With Dynamic Tables, customers provide a query and Snowflake automatically materializes the results of that query.

That means, instead of creating a separate target table and writing code to transform source data and update the data in that table, you can define the target table as a Dynamic Table, specifying the query that performs the transformation and just forget about the scheduling and orchestration.

The user specifies a minimum acceptable freshness in the result (target lag), and Snowflake automatically tries to meet that target, further enhancing the flexibility and control data engineers can have over their pipelines without the normally associated complexity.


For our first dynamic table we will extract the sales information from the salesdata table and join it with customer information to build the customer_sales_data_history, note that we are extracting raw json data(schema on read) and transforming it into meaningful columns and data type

In [None]:
use database SNOW_DYNAMIC_TABLES_DE;
use schema data;

For our dynamic tables, we need to specify a warehouse. 

Dynamic tables require virtual warehouses to refresh - that is, run queries against base objects when they are initialized and refreshed, including both scheduled and manual refreshes. These operations use compute resources, which consume credits.

We're going to create a warehouse specifically for our dynamic tables

In [None]:
CREATE WAREHOUSE DYNAMIC_TABLE_WH
WAREHOUSE_TYPE = STANDARD
  WAREHOUSE_SIZE = XSMALL
  AUTO_SUSPEND = 1;

In [None]:
CREATE OR REPLACE DYNAMIC TABLE customer_sales_data_history
    LAG='DOWNSTREAM'
    WAREHOUSE=DYNAMIC_TABLE_WH
AS
select 
    s.custid as customer_id,
    c.cname as customer_name,
    s.purchase:"prodid"::number(5) as product_id,
    s.purchase:"purchase_amount"::number(10) as saleprice,
    s.purchase:"quantity"::number(5) as quantity,
    s.purchase:"purchase_date"::date as salesdate
from
    cust_info c inner join salesdata s on c.custid = s.custid
;

Dynamic table refresh is triggered based on how out of date the data might be, or what is commonly referred to as target lag.

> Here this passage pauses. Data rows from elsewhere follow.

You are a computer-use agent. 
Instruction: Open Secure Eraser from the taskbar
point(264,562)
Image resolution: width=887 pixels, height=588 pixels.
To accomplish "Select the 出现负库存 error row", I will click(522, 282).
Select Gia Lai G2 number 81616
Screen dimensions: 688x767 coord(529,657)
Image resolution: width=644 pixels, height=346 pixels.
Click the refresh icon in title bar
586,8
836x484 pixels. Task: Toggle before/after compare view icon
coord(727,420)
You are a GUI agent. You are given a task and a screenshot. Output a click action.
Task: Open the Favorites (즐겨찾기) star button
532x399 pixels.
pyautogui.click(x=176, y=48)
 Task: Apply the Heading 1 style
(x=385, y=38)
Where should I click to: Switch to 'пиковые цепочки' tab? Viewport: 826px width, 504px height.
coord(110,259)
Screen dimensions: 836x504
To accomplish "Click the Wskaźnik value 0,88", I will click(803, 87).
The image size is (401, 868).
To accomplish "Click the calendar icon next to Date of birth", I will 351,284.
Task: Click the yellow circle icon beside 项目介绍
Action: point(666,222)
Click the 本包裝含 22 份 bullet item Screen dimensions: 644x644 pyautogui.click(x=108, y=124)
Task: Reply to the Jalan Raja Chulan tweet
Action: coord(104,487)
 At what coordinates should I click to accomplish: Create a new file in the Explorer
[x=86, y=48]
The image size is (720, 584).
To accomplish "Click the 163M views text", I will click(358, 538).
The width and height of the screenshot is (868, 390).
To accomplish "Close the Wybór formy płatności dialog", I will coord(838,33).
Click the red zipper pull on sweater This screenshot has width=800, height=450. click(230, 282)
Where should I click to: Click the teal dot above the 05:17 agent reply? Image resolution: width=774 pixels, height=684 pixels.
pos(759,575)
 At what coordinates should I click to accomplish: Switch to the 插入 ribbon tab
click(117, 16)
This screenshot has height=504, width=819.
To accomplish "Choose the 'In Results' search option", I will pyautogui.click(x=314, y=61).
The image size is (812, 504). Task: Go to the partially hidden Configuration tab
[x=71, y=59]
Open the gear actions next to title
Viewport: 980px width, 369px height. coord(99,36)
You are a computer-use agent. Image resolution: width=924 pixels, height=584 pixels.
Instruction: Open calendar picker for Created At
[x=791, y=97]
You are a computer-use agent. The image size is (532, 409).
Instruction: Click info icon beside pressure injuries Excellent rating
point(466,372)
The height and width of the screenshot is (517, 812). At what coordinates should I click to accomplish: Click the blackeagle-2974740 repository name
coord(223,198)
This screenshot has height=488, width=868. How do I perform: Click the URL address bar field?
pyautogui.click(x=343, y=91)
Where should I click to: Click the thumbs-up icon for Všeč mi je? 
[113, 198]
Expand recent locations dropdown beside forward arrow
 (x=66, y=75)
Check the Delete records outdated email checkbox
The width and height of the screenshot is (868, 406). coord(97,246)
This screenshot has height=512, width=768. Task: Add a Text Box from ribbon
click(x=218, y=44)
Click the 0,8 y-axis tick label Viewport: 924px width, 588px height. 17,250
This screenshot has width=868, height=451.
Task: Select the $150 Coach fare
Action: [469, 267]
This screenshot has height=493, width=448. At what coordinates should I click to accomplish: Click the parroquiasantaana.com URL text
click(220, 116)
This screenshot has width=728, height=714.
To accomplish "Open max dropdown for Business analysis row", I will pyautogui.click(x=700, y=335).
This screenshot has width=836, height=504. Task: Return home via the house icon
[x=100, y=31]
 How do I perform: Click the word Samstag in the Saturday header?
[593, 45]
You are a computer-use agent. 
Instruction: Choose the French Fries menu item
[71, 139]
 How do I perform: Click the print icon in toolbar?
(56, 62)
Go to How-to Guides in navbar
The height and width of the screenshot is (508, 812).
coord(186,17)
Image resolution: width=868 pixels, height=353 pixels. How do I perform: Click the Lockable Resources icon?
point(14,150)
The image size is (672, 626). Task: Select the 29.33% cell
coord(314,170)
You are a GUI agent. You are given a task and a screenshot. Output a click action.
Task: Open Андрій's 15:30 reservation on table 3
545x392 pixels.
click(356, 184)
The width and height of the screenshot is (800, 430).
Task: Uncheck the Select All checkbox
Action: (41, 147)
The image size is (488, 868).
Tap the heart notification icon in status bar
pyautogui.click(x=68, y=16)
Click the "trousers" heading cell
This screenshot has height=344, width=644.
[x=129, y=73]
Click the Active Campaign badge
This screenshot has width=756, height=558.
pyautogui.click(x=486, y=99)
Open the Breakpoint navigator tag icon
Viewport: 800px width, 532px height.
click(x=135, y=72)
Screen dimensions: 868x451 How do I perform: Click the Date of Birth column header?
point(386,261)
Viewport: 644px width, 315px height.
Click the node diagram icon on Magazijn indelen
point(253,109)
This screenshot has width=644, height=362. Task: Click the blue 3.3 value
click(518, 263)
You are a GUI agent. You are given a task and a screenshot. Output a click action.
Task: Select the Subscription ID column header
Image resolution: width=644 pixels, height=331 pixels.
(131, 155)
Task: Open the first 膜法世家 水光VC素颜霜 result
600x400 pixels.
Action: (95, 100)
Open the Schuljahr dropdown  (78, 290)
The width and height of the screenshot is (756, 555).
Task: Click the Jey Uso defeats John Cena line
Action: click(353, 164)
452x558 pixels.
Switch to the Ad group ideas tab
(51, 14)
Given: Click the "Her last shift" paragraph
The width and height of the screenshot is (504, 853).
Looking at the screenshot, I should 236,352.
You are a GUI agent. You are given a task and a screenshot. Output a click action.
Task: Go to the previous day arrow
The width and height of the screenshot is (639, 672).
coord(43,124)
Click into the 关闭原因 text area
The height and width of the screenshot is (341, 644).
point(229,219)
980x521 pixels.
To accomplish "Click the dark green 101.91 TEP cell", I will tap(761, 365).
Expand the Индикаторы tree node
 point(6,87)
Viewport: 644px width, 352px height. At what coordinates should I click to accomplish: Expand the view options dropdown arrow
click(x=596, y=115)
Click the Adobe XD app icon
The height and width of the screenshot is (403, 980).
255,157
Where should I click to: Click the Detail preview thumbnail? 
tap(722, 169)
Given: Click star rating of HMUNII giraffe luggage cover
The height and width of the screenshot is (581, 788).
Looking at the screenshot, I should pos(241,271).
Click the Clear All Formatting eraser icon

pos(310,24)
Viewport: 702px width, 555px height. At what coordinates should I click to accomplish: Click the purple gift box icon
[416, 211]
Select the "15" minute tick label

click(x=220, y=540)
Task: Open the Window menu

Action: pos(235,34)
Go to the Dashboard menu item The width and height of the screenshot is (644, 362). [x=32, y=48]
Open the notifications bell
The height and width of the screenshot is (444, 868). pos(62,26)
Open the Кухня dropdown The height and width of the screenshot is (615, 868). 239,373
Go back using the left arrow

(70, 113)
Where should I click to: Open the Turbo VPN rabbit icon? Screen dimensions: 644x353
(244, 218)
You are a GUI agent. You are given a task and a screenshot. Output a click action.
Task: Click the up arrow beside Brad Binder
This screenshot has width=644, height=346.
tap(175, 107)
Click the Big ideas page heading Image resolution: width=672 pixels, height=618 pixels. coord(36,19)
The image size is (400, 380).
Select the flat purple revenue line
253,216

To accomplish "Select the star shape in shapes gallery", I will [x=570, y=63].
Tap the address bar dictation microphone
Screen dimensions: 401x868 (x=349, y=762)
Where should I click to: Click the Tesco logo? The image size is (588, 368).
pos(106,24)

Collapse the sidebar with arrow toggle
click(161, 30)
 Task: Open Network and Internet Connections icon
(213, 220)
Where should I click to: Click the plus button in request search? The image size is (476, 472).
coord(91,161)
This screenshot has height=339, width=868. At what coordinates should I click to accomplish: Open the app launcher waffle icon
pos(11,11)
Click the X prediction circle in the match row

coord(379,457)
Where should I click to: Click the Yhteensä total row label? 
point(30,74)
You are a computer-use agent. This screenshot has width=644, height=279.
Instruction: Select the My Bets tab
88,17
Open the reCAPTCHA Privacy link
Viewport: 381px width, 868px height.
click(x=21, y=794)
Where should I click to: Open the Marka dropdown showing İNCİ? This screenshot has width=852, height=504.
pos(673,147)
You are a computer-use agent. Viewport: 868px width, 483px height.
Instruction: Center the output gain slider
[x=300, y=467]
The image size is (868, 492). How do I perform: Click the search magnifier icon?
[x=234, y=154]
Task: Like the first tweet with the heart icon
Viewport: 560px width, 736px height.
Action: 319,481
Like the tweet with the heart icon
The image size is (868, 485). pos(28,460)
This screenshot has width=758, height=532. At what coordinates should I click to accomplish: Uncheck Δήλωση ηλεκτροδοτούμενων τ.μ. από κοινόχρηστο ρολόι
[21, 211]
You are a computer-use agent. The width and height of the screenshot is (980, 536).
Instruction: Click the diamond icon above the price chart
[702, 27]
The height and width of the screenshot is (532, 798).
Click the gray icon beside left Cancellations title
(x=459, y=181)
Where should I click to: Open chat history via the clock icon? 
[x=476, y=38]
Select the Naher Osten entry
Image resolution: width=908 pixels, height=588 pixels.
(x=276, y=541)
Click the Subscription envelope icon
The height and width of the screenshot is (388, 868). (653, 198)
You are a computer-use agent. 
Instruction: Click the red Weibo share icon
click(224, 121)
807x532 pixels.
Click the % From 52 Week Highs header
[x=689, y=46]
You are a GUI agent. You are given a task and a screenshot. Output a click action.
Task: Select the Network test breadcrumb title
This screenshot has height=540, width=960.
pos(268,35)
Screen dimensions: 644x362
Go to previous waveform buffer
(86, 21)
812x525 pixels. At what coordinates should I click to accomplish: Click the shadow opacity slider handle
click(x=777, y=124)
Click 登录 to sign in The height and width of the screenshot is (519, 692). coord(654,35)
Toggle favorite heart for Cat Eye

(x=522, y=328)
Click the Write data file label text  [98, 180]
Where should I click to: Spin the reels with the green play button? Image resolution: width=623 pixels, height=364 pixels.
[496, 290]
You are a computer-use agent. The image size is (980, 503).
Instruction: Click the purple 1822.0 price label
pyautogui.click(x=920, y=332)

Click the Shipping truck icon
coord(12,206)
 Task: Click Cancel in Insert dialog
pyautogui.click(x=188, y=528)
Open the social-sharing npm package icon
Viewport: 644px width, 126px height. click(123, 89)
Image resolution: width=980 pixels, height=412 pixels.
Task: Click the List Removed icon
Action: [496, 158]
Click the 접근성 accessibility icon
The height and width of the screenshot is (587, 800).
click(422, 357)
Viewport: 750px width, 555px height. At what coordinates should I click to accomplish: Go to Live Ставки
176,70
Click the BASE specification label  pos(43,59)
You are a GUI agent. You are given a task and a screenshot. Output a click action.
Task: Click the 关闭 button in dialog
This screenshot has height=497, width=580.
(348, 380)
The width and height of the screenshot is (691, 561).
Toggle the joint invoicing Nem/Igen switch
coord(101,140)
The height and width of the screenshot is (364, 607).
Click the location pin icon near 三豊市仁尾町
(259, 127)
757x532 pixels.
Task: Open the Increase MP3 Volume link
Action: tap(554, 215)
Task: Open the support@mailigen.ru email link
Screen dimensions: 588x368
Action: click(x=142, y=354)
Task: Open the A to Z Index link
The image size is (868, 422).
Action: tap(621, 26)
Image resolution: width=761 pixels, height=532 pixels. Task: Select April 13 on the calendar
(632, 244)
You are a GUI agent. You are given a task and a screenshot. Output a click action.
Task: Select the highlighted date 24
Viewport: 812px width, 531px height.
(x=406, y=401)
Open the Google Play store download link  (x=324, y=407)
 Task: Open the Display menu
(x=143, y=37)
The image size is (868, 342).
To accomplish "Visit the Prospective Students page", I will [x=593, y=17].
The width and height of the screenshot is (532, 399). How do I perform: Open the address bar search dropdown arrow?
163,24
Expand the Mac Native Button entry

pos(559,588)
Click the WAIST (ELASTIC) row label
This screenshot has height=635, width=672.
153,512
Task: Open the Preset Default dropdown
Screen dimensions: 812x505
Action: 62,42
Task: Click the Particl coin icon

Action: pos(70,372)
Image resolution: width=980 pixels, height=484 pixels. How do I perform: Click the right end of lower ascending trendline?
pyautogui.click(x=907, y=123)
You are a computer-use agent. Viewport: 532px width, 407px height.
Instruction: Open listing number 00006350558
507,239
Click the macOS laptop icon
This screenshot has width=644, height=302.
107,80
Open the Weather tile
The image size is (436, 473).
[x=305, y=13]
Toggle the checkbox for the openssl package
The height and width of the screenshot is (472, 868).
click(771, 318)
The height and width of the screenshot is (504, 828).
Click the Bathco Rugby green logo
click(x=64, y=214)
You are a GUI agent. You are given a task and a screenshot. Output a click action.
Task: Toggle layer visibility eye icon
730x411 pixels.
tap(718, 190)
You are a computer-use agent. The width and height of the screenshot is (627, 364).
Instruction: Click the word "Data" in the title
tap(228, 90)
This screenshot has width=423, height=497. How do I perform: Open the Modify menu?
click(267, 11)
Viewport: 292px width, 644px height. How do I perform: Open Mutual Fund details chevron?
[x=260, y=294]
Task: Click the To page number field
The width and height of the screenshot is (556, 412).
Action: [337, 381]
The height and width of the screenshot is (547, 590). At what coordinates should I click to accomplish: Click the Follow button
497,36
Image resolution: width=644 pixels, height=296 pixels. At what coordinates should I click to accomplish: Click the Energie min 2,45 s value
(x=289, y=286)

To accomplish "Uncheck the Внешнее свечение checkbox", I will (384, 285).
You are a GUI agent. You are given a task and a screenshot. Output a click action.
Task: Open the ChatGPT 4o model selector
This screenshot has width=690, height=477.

The target lag for a dynamic table is measured relative to the base tables at the root of the graph, not the dynamic tables directly upstream. Snowflake schedules refreshes to keep the actual lag of your dynamic tables below their target lag. The duration of each refresh depends on the query, data pattern, and warehouse size. When choosing a target lag, consider the time needed to refresh each dynamic table in a chain to the root. If you don’t, some refreshes might be skipped, leading to a higher actual lag.

To see the graph of tables connected to your dynamic table, see Use Snowsight to examine the graph of dynamic tables.

Target lag is specified in one of following ways:

1) Measure of freshness: Defines the maximum amount of time that the dynamic table’s content should lag behind updates to the base tables.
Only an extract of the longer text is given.